In 1991, I hosted my first Education/Technical session at my shop in Baltimore, Maryland. Back then, we were gathered at my little shop and discussed Ford Ad-Tech radiators and the first computerized radiator catalog program. Flash forward to October 2020. We just completed a two-day virtual conference with more than 180 different accounts logged in from more than a dozen countries including the United States (and Puerto Rico), Canada, Mexico, Dominican Republic, Trinidad and Tobago, Guyana, Brazil, Cameroon, the United Kingdom, Poland, China, and Australia. Compared to other industries, perhaps we have been slow to evolve, but I believe the virtual conference is a testimony to the resilience of an industry continually adapting to the new business climate.
In 1981, when my Pops and I started in the radiator business, there were roughly 15,000 radiator shops in North America. NARSA had five regional conferences and a national convention along with various Ed-Tech meetings each year. Membership was above 1,500 members, and outside an OEM dealer, the only place a consumer could get a radiator was from a specialized radiator business.
My involvement with NARSA started in the early 80s. My first conference was a Northeast Regional in Cherry Hill, New Jersey, and soon after that I attended a national convention in Las Vegas at the Riviera Hotel. Some of the members of NARSA seemed bigger than life. There was a hustle and bustle about the organization that was captivating. Today, radiator businesses are scraping to get their share of the radiator market. This is evident by the association which is also trying to constantly evolve and carve out a place in this niche industry.
There are several NARSA/IDEA members who remember the days of the past and have fond memories of the way the radiator business was. However, the one reality is: nothing stays the same forever. From soldering radiator re-cores to tig welding aluminum coolers, our industry is still relevant, but it has evolved over the years by acquiring new skills necessary to service the different types of heat exchangers that are in the marketplace today. Just as your radiator repair business is different today compared to the way it was at the end of the 20th century, the trade association which represents your industry is different today also. There are plenty of choices when it comes time to replace that radiator in your Honda Accord, so as an industry, we have found areas where our specialized skills are needed. We are like water flowing down hill as it takes the path of least resistance. Business does the same as it looks for markets and services to replace business that has been gobbled up by large mass retailers.

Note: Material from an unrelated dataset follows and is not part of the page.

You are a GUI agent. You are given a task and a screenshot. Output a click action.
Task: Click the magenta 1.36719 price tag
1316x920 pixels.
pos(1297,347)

From soldering radiator re-cores to tig welding aluminum coolers, our industry is still relevant, but it has evolved over the years by acquiring new skills necessary to service the different types of heat exchangers that are in the marketplace today.
Your association has done the same, and we are a reflection of your business and the marketplace. Just as there are fewer radiator repair businesses, NARSA/ IDEA has fewer members. Just as your business has had to find a niche, the association is providing support for niche industries and hopefully exposing new niches and opportunities to its members.
Today, there are approximately 3,000 businesses who dabble in radiator replacement and or some form of radiator repair. Out of the 3,000, there are only 500 businesses whose primary income is produced by the servicing and selling of heat transfer products for mobile and stationary applications.
Most of us are aware of this information, so why is this important to note? These facts serve as a background or foundation for the story of the association and where we are today compared to 40 years ago. NARSA has added IDEA, the International Diesel Emissions Association in an attempt to capitalize on another niche business our members have expanded into. The association no longer has a vast pool of businesses to appeal to, but rather a small niche industry, whose very survival is attributed to the entrepreneurial spirit so often found among small business people who refuse to allow their businesses to wither away.
As human beings, we are wired for personal contact and personal interaction. Just as babies require being held and talked to when they are born to ensure healthy psychological development, the vast majority of us never stop craving personal contact with family, friends and business associates. Even for those who are introverted, personal contact at some level is necessary to maintain a healthy psychological demeanor. There is no substitute for in person meetings and the gratification that comes from seeing your friends and acquaintances. NARSA/IDEA’s staff and board of directors realizes this, but also realizes the need to fulfill our mission in the midst of a pandemic which makes our normal means of meeting impossible.
One year ago, virtual conferences were not on my radar. I had used Facetime and the occasional video conference, but the pandemic forced us to utilize technology in a way that I had not previously thought about. Zoom is almost an everyday occurrence for us as it is a way to interact while keeping everyone safe. Our entire world is different than it was in February at the beginning of this year. We all yearn for a return to the way things were, but will they ever be the same, really?
It is easy to resist change but at some point, boldness is required for the benefit of progress. I am thankful to the NARSA/IDEA Board of Directors who supported the virtual conference platform and to our great staff who dedicated so much time and effort to make this new venture worthwhile and rewarding for our members. Without Linda and Mary Margaret, Vision 20/20 would not have been possible. We are extremely fortunate to have two special ladies who poured out their talents and time to ensure a successful event. We also owe a debt of gratitude to our sponsors who took a chance to support something new because they are committed to helping the association fulfill its mission. We are eternally grateful to our staff, sponsors, and members for supporting the association.